(EXCERPTED PASSAGE)
********************

2020 energy, 1920 law

In the offshore wind sector, vessels that will ensure Jones Act-compliance are announced to be built. While the expensive, specialised wind turbine installation vessels already exist in Europe, building such vessels in the U.S. under compliance with the Jones Act is costly.

Cue “feeder” vessels. Two U.S. companies recently announced they will build two SuperFeeder vessels, which will transport wind turbine components from the mainland to a Jones Act non-compliant installation vessel at the project site.

Still, the U.S. will hardly be left without its own installation vessel. In May, a consortium led by Dominion Energy informed that it was developing a Jones Act-compliant installation vessel that will be ready for work in 2023. Dominion Energy said the vessel will be capable of handling all current turbine technologies and next-generation turbines with 12+ MW capacity.

In 2017, a study by GustoMSC estimated that a wind turbine installation vessel with a main crane capacity of 1,500 tonnes and a beam of 42 metres, with packages prepared and submitted to U.S. shipyards, would have an average cost of $ 222 million and a build time of 34 months. The cost of a feeder barge with a variable load capacity of 3,400 tonnes (3740 ST) and a beam of 38 metres, designed to support a field-bound wind turbine installation vessel, is estimated to $ 87 million and a build time of 25 months.

To what extent (and to what amount) would having a couple of feeder vessels along with an installation vessel – which is usually the transport vessel as well – would affect the end cost of an offshore wind project, it is not known for certain.

In 2018, GustoMSC and Barge Master agreed to work together on developing a motion-compensated feeder solution for the first offshore wind projects to be built in the U.S.

The Jones Act-compliance, however, does not stop at construction and requires all ships operating at an offshore wind farm during its operation and maintenance stage to also be U.S.-built, -flagged, -owned, and -crewed.

Looking at this stage of offshore wind farms, two years ago, U.S. company Aeolus Energy signed an agreement with Norway’s Ulstein Design & Solutions to design a Service Operations Vessel (SOV) that would be Jones Act-compliant and fully customised to the company’s requirements.

The high costs of Jones Act-compliance ultimately fall on those in the US

The oil & gas industry in the U.S. has also been hit by the rules of the 1920 law over the recent few months, with the global pandemic in place and oil prices dropping.

In April, American Energy Alliance reported that leaders of several U.S. oil producers were to discuss a temporary relief with the Federal Government, with one of the proposals being a temporary waiver of the Jones Act for transporting oil.

The U.S. oil industry has been affected by the law aside from the current situation as well.

Colin Grabow from the Cato institute said: “Jones Act‐​compliant ships are so expensive that there are documented examples of oil being shipped to East Coast refineries from Saudi Arabia for three times cheaper than sending it from the Gulf Coast”.

********************

Stored data

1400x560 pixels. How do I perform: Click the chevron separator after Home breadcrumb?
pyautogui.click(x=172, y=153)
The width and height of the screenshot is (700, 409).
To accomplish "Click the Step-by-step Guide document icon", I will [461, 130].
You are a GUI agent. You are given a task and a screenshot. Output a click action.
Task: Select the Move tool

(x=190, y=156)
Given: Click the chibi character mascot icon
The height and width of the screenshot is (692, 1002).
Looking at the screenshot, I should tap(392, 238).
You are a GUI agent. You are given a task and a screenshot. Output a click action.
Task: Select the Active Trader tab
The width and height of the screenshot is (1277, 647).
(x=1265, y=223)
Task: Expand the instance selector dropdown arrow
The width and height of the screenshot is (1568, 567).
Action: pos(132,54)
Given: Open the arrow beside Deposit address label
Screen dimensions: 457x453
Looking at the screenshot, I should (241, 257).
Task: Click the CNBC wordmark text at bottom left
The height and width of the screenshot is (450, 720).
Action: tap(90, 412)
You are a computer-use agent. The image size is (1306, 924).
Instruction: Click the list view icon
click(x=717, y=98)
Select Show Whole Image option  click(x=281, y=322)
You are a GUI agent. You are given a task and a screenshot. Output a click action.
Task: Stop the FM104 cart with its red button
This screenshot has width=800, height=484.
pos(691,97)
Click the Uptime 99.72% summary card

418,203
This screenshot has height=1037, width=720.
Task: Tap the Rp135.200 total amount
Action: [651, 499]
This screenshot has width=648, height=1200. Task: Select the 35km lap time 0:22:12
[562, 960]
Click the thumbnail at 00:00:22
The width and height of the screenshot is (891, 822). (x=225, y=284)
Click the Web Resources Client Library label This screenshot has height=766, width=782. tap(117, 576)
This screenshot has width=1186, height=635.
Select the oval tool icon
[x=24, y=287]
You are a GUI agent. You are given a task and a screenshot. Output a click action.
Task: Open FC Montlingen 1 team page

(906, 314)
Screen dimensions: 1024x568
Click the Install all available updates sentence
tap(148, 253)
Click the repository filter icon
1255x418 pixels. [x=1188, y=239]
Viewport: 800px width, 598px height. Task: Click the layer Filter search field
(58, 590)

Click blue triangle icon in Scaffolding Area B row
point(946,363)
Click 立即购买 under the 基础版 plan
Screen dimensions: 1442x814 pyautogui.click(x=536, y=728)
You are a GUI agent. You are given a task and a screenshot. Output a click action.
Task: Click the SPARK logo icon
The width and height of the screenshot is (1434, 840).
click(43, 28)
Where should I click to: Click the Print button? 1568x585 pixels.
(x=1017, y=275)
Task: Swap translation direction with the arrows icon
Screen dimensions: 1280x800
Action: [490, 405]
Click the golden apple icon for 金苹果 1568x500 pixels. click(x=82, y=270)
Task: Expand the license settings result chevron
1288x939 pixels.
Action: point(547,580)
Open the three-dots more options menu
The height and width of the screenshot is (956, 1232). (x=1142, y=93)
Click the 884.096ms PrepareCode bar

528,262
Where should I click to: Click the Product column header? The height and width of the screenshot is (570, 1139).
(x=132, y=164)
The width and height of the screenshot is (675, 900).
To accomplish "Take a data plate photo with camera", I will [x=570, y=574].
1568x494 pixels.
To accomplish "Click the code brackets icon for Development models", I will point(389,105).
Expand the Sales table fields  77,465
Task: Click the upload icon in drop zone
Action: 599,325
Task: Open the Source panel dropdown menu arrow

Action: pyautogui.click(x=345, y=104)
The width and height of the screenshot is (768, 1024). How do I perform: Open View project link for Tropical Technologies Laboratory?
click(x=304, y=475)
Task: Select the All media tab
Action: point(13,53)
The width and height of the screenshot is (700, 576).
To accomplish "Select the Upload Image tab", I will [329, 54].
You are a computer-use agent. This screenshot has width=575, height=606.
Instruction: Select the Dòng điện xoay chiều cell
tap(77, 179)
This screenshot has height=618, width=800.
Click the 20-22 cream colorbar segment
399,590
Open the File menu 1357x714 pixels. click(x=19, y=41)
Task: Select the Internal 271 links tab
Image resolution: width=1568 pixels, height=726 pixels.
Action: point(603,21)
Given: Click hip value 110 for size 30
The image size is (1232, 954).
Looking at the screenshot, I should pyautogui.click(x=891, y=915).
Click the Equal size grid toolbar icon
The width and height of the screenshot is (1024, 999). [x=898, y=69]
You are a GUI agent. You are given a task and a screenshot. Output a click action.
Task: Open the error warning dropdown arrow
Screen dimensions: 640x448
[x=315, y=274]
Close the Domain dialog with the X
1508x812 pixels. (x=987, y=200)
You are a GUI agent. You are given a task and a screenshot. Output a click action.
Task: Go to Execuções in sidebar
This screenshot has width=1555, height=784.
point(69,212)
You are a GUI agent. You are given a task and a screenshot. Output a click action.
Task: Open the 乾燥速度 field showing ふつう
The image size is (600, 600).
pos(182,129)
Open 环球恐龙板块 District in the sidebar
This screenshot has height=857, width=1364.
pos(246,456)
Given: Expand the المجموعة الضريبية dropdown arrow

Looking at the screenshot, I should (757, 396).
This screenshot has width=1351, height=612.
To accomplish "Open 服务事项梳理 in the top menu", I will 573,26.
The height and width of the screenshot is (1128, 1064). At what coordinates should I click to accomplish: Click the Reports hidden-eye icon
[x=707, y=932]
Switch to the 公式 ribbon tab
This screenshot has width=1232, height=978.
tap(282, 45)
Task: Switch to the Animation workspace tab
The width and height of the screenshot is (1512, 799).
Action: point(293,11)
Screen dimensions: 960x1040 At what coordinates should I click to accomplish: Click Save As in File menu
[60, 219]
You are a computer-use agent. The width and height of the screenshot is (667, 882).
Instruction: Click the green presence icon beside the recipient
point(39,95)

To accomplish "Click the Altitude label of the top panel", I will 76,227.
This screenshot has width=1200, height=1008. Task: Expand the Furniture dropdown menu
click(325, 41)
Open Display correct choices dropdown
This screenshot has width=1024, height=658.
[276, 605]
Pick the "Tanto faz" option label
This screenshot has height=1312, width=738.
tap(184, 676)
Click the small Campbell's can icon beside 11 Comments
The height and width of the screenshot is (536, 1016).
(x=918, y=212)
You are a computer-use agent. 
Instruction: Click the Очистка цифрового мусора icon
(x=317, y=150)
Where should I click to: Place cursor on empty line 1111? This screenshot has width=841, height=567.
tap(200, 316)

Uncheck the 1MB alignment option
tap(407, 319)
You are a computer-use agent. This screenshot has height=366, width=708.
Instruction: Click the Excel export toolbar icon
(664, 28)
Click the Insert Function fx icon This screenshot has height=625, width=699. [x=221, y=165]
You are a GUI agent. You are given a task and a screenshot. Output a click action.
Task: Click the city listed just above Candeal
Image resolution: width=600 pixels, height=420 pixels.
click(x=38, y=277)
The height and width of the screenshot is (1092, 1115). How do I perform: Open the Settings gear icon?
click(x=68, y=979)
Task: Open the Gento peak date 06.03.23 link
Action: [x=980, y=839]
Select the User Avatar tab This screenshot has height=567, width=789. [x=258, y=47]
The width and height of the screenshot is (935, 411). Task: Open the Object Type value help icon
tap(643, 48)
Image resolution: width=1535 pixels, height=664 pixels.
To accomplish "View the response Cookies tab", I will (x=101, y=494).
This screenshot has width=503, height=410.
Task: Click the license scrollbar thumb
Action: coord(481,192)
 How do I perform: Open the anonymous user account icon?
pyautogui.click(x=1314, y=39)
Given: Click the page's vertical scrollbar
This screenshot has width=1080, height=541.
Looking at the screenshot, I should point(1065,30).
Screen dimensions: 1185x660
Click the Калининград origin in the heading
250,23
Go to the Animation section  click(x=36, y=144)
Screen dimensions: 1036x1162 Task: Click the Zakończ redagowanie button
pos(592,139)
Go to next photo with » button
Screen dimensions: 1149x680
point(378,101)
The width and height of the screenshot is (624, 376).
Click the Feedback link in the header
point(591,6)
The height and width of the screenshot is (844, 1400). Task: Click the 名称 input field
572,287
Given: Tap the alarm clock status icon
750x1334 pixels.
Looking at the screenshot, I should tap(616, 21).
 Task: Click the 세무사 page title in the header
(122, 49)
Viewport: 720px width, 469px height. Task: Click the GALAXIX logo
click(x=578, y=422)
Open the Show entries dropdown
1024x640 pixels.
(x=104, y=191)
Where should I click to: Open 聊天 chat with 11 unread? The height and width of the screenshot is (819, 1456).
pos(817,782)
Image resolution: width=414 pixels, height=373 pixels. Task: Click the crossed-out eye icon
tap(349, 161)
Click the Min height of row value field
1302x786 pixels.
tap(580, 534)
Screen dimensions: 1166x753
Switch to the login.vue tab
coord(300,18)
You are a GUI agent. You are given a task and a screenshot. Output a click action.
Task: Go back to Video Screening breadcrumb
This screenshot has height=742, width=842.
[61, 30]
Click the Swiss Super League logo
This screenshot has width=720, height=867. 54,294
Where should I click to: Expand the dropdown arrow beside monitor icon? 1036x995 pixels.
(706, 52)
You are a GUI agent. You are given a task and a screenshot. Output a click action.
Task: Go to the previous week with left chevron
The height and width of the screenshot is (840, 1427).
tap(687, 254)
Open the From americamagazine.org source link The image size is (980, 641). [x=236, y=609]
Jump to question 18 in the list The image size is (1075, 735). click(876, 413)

********************

(PROMPT A)
Answer these questions about the text on the Jones Act and offshore wind:
(i) What build time did the 2017 GustoMSC study estimate for the wind turbine installation vessel?
(ii) When will the installation vessel being developed by the consortium led by Dominion Energy be ready for work?
(iii) Which Norwegian company signed an agreement with Aeolus Energy to design a Service Operations Vessel?
(PROMPT B)
Retype the part of the text on the Jones Act and offshore wind that opens with the words containing "In 2018, GustoMSC" and closes with "the company’s requirements.".

(PROBLEM SOLUTION A)
(i) 34 months
(ii) In 2023
(iii) Ulstein Design & Solutions

(PROBLEM SOLUTION B)
In 2018, GustoMSC and Barge Master agreed to work together on developing a motion-compensated feeder solution for the first offshore wind projects to be built in the U.S.

The Jones Act-compliance, however, does not stop at construction and requires all ships operating at an offshore wind farm during its operation and maintenance stage to also be U.S.-built, -flagged, -owned, and -crewed.

Looking at this stage of offshore wind farms, two years ago, U.S. company Aeolus Energy signed an agreement with Norway’s Ulstein Design & Solutions to design a Service Operations Vessel (SOV) that would be Jones Act-compliant and fully customised to the company’s requirements.